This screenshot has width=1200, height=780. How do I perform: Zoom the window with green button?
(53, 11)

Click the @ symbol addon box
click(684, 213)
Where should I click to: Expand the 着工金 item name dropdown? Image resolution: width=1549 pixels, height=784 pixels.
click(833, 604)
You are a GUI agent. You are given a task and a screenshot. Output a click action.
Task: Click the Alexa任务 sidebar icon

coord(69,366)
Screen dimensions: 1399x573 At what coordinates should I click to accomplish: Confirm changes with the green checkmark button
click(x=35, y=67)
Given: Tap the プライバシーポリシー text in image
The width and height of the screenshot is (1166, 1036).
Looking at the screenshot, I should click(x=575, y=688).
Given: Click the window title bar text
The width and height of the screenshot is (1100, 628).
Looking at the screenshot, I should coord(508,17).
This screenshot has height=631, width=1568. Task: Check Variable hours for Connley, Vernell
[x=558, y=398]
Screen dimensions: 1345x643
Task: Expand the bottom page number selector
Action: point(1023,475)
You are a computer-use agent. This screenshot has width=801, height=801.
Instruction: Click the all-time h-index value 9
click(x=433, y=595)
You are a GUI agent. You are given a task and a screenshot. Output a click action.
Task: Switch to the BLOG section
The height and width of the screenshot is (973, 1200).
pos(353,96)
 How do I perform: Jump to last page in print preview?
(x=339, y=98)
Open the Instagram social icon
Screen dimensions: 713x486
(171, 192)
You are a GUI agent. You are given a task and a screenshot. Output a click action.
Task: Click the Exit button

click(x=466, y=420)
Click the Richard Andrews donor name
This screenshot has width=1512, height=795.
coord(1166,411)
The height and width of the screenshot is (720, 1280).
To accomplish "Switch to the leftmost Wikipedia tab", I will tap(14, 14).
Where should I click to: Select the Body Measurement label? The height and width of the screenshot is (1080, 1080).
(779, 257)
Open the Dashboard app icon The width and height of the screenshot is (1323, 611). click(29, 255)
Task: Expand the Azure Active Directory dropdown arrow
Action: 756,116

+===+

_WORK TO BE COMPLETED_
Return all of the items above verbatim, copying each line without any change.

_RESPONSE TO THE TASK_
This screenshot has width=1200, height=780. How do I perform: Zoom the window with green button?
(53, 11)

Click the @ symbol addon box
click(684, 213)
Where should I click to: Expand the 着工金 item name dropdown? Image resolution: width=1549 pixels, height=784 pixels.
click(833, 604)
You are a GUI agent. You are given a task and a screenshot. Output a click action.
Task: Click the Alexa任务 sidebar icon

coord(69,366)
Screen dimensions: 1399x573 At what coordinates should I click to accomplish: Confirm changes with the green checkmark button
click(x=35, y=67)
Given: Tap the プライバシーポリシー text in image
The width and height of the screenshot is (1166, 1036).
Looking at the screenshot, I should click(x=575, y=688).
Given: Click the window title bar text
The width and height of the screenshot is (1100, 628).
Looking at the screenshot, I should coord(508,17).
This screenshot has height=631, width=1568. Task: Check Variable hours for Connley, Vernell
[x=558, y=398]
Screen dimensions: 1345x643
Task: Expand the bottom page number selector
Action: point(1023,475)
You are a computer-use agent. This screenshot has width=801, height=801.
Instruction: Click the all-time h-index value 9
click(x=433, y=595)
You are a GUI agent. You are given a task and a screenshot. Output a click action.
Task: Switch to the BLOG section
The height and width of the screenshot is (973, 1200).
pos(353,96)
 How do I perform: Jump to last page in print preview?
(x=339, y=98)
Open the Instagram social icon
Screen dimensions: 713x486
(171, 192)
You are a GUI agent. You are given a task and a screenshot. Output a click action.
Task: Click the Exit button

click(x=466, y=420)
Click the Richard Andrews donor name
This screenshot has width=1512, height=795.
coord(1166,411)
The height and width of the screenshot is (720, 1280).
To accomplish "Switch to the leftmost Wikipedia tab", I will tap(14, 14).
Where should I click to: Select the Body Measurement label? The height and width of the screenshot is (1080, 1080).
(779, 257)
Open the Dashboard app icon The width and height of the screenshot is (1323, 611). click(29, 255)
Task: Expand the Azure Active Directory dropdown arrow
Action: 756,116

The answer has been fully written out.